→ Task statement: Set each entry down exactly as written.

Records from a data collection
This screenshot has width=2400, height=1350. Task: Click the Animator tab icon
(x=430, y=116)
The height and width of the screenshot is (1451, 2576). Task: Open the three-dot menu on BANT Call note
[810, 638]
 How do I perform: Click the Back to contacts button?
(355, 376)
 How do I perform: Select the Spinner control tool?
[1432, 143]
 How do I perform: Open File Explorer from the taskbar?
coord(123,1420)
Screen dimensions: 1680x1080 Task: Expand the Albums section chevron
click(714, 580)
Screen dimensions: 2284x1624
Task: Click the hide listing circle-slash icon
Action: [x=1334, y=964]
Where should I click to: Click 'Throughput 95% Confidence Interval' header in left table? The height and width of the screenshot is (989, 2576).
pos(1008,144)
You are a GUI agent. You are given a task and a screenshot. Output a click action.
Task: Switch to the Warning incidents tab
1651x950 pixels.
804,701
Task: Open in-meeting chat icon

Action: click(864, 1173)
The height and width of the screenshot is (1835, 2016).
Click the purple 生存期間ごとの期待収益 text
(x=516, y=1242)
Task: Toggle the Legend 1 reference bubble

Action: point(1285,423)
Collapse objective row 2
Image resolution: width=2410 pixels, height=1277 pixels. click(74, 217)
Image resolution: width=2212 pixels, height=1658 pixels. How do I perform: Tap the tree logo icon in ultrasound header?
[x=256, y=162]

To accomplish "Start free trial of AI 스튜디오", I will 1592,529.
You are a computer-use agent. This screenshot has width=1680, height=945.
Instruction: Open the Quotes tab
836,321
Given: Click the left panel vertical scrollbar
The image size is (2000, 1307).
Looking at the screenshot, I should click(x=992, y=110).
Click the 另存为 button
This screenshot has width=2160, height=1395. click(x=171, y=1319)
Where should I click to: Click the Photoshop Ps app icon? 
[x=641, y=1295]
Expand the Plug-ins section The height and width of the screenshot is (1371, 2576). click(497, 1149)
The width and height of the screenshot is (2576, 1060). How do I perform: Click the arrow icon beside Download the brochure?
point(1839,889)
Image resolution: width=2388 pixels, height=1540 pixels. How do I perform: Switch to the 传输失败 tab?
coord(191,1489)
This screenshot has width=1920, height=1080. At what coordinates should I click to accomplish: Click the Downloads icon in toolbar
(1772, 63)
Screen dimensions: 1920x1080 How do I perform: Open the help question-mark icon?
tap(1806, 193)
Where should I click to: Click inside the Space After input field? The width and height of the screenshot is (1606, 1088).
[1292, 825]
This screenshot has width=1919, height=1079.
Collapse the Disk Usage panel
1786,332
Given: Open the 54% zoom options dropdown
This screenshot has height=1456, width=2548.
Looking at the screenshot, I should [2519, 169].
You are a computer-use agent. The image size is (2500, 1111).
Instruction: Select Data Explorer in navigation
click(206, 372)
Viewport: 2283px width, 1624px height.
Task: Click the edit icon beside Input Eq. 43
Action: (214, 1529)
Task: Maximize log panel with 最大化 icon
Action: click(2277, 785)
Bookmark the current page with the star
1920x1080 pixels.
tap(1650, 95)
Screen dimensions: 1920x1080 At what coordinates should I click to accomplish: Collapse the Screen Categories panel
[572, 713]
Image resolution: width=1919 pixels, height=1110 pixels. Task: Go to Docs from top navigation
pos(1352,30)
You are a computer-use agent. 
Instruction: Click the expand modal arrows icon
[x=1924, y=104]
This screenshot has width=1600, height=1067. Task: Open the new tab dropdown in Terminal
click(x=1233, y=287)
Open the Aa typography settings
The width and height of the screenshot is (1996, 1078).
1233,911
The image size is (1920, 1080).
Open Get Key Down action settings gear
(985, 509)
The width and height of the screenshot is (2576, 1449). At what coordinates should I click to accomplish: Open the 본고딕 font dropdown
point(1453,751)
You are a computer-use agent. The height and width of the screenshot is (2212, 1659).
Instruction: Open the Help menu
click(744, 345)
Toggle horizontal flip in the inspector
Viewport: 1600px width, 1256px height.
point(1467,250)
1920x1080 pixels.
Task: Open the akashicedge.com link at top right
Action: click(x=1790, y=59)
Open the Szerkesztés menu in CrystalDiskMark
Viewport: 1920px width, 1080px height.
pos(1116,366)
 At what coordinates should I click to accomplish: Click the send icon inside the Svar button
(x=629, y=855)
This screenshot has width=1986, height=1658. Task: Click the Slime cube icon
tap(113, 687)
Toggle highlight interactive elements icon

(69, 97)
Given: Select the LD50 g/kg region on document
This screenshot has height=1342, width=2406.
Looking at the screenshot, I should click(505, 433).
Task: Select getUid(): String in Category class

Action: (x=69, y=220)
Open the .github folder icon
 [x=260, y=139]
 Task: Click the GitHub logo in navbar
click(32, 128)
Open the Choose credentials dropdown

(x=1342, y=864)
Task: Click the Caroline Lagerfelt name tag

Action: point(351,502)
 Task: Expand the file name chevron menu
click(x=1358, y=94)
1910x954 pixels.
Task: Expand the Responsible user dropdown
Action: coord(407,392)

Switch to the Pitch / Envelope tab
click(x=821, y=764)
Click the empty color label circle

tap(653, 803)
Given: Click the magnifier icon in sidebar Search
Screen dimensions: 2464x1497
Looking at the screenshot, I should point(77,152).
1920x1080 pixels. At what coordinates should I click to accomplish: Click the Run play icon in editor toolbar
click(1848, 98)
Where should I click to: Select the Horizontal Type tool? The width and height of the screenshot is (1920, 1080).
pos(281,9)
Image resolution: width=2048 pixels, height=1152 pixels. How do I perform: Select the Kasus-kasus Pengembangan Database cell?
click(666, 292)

→ Solution to the exercise:
This screenshot has width=2400, height=1350. Task: Click the Animator tab icon
(x=430, y=116)
The height and width of the screenshot is (1451, 2576). Task: Open the three-dot menu on BANT Call note
[810, 638]
 How do I perform: Click the Back to contacts button?
(355, 376)
 How do I perform: Select the Spinner control tool?
[1432, 143]
 How do I perform: Open File Explorer from the taskbar?
coord(123,1420)
Screen dimensions: 1680x1080 Task: Expand the Albums section chevron
click(714, 580)
Screen dimensions: 2284x1624
Task: Click the hide listing circle-slash icon
Action: [x=1334, y=964]
Where should I click to: Click 'Throughput 95% Confidence Interval' header in left table? The height and width of the screenshot is (989, 2576).
pos(1008,144)
You are a GUI agent. You are given a task and a screenshot. Output a click action.
Task: Switch to the Warning incidents tab
1651x950 pixels.
804,701
Task: Open in-meeting chat icon

Action: click(864, 1173)
The height and width of the screenshot is (1835, 2016).
Click the purple 生存期間ごとの期待収益 text
(x=516, y=1242)
Task: Toggle the Legend 1 reference bubble

Action: point(1285,423)
Collapse objective row 2
Image resolution: width=2410 pixels, height=1277 pixels. click(74, 217)
Image resolution: width=2212 pixels, height=1658 pixels. How do I perform: Tap the tree logo icon in ultrasound header?
[x=256, y=162]

To accomplish "Start free trial of AI 스튜디오", I will 1592,529.
You are a computer-use agent. This screenshot has width=1680, height=945.
Instruction: Open the Quotes tab
836,321
Given: Click the left panel vertical scrollbar
The image size is (2000, 1307).
Looking at the screenshot, I should click(x=992, y=110).
Click the 另存为 button
This screenshot has width=2160, height=1395. click(x=171, y=1319)
Where should I click to: Click the Photoshop Ps app icon? 
[x=641, y=1295]
Expand the Plug-ins section The height and width of the screenshot is (1371, 2576). click(497, 1149)
The width and height of the screenshot is (2576, 1060). How do I perform: Click the arrow icon beside Download the brochure?
point(1839,889)
Image resolution: width=2388 pixels, height=1540 pixels. How do I perform: Switch to the 传输失败 tab?
coord(191,1489)
This screenshot has width=1920, height=1080. At what coordinates should I click to accomplish: Click the Downloads icon in toolbar
(1772, 63)
Screen dimensions: 1920x1080 How do I perform: Open the help question-mark icon?
tap(1806, 193)
Where should I click to: Click inside the Space After input field? The width and height of the screenshot is (1606, 1088).
[1292, 825]
This screenshot has width=1919, height=1079.
Collapse the Disk Usage panel
1786,332
Given: Open the 54% zoom options dropdown
This screenshot has height=1456, width=2548.
Looking at the screenshot, I should [2519, 169].
You are a computer-use agent. The image size is (2500, 1111).
Instruction: Select Data Explorer in navigation
click(206, 372)
Viewport: 2283px width, 1624px height.
Task: Click the edit icon beside Input Eq. 43
Action: (214, 1529)
Task: Maximize log panel with 最大化 icon
Action: click(2277, 785)
Bookmark the current page with the star
1920x1080 pixels.
tap(1650, 95)
Screen dimensions: 1920x1080 At what coordinates should I click to accomplish: Collapse the Screen Categories panel
[572, 713]
Image resolution: width=1919 pixels, height=1110 pixels. Task: Go to Docs from top navigation
pos(1352,30)
You are a computer-use agent. 
Instruction: Click the expand modal arrows icon
[x=1924, y=104]
This screenshot has width=1600, height=1067. Task: Open the new tab dropdown in Terminal
click(x=1233, y=287)
Open the Aa typography settings
The width and height of the screenshot is (1996, 1078).
1233,911
The image size is (1920, 1080).
Open Get Key Down action settings gear
(985, 509)
The width and height of the screenshot is (2576, 1449). At what coordinates should I click to accomplish: Open the 본고딕 font dropdown
point(1453,751)
You are a computer-use agent. The height and width of the screenshot is (2212, 1659).
Instruction: Open the Help menu
click(744, 345)
Toggle horizontal flip in the inspector
Viewport: 1600px width, 1256px height.
point(1467,250)
1920x1080 pixels.
Task: Open the akashicedge.com link at top right
Action: click(x=1790, y=59)
Open the Szerkesztés menu in CrystalDiskMark
Viewport: 1920px width, 1080px height.
pos(1116,366)
 At what coordinates should I click to accomplish: Click the send icon inside the Svar button
(x=629, y=855)
This screenshot has width=1986, height=1658. Task: Click the Slime cube icon
tap(113, 687)
Toggle highlight interactive elements icon

(69, 97)
Given: Select the LD50 g/kg region on document
This screenshot has height=1342, width=2406.
Looking at the screenshot, I should click(505, 433).
Task: Select getUid(): String in Category class

Action: (x=69, y=220)
Open the .github folder icon
 [x=260, y=139]
 Task: Click the GitHub logo in navbar
click(32, 128)
Open the Choose credentials dropdown

(x=1342, y=864)
Task: Click the Caroline Lagerfelt name tag

Action: point(351,502)
 Task: Expand the file name chevron menu
click(x=1358, y=94)
1910x954 pixels.
Task: Expand the Responsible user dropdown
Action: coord(407,392)

Switch to the Pitch / Envelope tab
click(x=821, y=764)
Click the empty color label circle

tap(653, 803)
Given: Click the magnifier icon in sidebar Search
Screen dimensions: 2464x1497
Looking at the screenshot, I should point(77,152).
1920x1080 pixels. At what coordinates should I click to accomplish: Click the Run play icon in editor toolbar
click(1848, 98)
Where should I click to: Select the Horizontal Type tool? The width and height of the screenshot is (1920, 1080).
pos(281,9)
Image resolution: width=2048 pixels, height=1152 pixels. How do I perform: Select the Kasus-kasus Pengembangan Database cell?
click(666, 292)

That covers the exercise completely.